İsrail'de 2021-2022 yıllarında başbakanlık yapan Bennett, ise "Bu deliliği derhal durdurun.” dedi.
İsrail'de muhalefet lideri Yair Lapid ise, yaşananları "Biz cehennemin kenarında değiliz, bizzat cehennemin içindeyiz." sözleriyle yorumladı.
BM: İsrailli askerler cinsel işkenceden suçlu bulunursa hesap vermeli
BM Sözcüsü Stephane Dujarric, AA muhabirinin, "İsrailli askerler tarafından Sde Teiman Hapishanesi'nde cinsel işkenceye uğrayan Filistinli tutuklu hakkında bir soru sormak istiyorum. Bununla ilgili 10 İsrail askerinin gözaltına alındığı bildiriliyor. Ancak askerlerin gözaltına alınmasına ilişkin tepkiler ve protestolar var.
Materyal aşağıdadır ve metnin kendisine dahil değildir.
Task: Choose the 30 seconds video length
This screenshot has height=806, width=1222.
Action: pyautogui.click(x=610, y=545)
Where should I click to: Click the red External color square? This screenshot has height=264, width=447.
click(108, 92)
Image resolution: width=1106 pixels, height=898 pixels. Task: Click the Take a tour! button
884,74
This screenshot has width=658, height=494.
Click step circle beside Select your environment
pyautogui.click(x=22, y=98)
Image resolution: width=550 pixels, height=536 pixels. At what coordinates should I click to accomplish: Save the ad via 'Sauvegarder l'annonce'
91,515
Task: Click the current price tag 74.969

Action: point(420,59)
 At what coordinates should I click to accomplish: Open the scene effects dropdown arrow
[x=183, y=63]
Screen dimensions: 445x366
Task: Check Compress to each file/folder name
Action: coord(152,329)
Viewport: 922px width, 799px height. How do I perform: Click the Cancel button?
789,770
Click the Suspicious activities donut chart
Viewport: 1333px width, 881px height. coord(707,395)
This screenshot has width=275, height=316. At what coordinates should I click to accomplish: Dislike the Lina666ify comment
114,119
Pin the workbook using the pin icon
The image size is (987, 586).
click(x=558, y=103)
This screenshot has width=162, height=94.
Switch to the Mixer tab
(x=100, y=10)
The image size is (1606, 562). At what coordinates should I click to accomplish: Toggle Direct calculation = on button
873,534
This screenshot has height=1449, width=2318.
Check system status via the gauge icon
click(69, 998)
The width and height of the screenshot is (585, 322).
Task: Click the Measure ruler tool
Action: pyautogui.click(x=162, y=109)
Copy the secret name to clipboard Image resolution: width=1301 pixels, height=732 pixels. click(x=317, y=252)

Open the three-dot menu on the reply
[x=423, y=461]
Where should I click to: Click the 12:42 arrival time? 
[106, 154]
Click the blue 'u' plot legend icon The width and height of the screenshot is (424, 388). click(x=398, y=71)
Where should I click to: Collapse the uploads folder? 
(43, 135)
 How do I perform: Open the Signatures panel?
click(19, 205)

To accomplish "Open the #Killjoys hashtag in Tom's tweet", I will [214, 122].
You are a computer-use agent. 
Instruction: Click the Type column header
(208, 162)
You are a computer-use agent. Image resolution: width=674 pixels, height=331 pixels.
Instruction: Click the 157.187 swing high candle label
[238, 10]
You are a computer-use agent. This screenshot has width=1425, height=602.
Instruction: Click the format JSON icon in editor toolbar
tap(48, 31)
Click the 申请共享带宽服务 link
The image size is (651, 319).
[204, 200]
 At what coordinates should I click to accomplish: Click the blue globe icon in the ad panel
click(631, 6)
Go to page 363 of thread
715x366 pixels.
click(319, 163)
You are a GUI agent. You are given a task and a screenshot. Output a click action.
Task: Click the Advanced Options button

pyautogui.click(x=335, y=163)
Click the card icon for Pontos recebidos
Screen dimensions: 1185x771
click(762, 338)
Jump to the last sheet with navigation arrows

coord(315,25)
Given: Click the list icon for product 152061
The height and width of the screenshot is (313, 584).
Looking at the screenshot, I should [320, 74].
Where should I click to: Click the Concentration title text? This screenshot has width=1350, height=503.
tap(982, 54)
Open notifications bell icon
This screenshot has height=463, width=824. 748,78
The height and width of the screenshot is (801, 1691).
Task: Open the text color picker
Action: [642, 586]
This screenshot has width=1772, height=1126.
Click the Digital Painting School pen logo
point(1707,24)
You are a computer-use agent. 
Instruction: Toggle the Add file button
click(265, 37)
Tepkiniz nedir?" sorusunu cevapladı.
M'nin insan hakları personelinin İsrail'de farklı yerlerde tutuklulara yönelik muameleyi incelediğini aktaran Dujarric, bunun ardından bilgilendirme yapacaklarını söyledi.
Dujarric, "Eğer askerler suçlu bulunursa, hesap vermeli." ifadesini kullandı.